---------- Records for this exercise

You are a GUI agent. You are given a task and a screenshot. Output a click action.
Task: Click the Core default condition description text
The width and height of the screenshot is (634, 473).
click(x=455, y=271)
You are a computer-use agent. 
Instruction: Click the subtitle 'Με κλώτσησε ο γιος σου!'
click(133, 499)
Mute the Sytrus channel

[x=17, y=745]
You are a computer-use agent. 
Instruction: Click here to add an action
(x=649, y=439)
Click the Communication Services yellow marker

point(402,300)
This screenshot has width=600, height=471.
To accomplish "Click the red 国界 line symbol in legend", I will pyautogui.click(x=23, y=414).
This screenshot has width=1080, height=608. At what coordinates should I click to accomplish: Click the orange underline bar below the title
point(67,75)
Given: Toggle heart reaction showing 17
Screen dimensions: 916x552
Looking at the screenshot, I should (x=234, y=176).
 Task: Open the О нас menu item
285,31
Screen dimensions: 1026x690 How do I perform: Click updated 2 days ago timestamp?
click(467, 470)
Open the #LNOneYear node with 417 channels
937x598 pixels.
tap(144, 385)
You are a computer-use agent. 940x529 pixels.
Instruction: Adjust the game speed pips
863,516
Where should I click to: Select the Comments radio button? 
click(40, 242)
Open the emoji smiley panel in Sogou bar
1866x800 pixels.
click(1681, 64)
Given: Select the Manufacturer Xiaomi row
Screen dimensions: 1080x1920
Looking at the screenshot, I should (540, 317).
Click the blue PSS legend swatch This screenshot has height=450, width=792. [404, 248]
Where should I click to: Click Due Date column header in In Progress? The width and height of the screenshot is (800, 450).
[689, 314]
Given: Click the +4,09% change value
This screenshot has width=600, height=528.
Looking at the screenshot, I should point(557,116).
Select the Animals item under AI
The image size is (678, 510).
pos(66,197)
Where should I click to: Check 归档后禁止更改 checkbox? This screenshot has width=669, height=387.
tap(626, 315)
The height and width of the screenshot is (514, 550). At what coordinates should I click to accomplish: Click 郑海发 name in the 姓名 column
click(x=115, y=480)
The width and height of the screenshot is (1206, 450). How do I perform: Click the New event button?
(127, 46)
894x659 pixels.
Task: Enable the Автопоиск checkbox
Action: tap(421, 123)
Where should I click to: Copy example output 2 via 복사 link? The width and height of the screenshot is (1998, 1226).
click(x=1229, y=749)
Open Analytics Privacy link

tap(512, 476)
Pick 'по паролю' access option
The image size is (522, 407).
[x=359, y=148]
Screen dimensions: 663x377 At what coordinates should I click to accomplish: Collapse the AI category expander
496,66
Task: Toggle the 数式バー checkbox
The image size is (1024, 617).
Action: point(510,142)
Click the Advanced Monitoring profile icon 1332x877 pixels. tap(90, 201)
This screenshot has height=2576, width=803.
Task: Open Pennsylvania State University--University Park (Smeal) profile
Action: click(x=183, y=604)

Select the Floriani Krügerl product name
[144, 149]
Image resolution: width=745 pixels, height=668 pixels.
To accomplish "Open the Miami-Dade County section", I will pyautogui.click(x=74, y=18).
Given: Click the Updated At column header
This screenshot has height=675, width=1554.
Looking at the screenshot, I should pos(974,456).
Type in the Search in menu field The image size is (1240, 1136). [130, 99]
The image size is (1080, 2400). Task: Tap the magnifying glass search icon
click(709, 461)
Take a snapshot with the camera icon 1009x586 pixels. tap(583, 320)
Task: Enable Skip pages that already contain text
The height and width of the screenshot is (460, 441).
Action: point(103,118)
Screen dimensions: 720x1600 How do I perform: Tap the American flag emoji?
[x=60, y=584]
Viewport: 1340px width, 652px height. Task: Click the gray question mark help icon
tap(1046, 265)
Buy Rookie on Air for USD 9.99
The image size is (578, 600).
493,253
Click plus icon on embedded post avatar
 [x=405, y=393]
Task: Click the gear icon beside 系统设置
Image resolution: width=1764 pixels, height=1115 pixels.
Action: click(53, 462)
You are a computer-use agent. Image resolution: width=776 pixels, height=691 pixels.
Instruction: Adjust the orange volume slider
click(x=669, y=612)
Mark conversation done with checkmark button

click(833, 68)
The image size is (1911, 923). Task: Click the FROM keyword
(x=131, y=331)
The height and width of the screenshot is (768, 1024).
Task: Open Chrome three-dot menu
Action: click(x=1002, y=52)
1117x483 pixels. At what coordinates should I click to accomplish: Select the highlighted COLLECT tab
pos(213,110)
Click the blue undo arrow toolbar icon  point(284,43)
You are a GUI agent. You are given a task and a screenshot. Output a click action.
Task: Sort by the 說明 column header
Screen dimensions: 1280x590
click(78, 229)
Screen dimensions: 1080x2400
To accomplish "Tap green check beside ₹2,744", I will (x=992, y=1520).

--------------------

Task goal: Wherever the string "Toggle" appears in the listing above, show the whole line.

Solved problem:
Given: Toggle heart reaction showing 17
Task: Toggle the 数式バー checkbox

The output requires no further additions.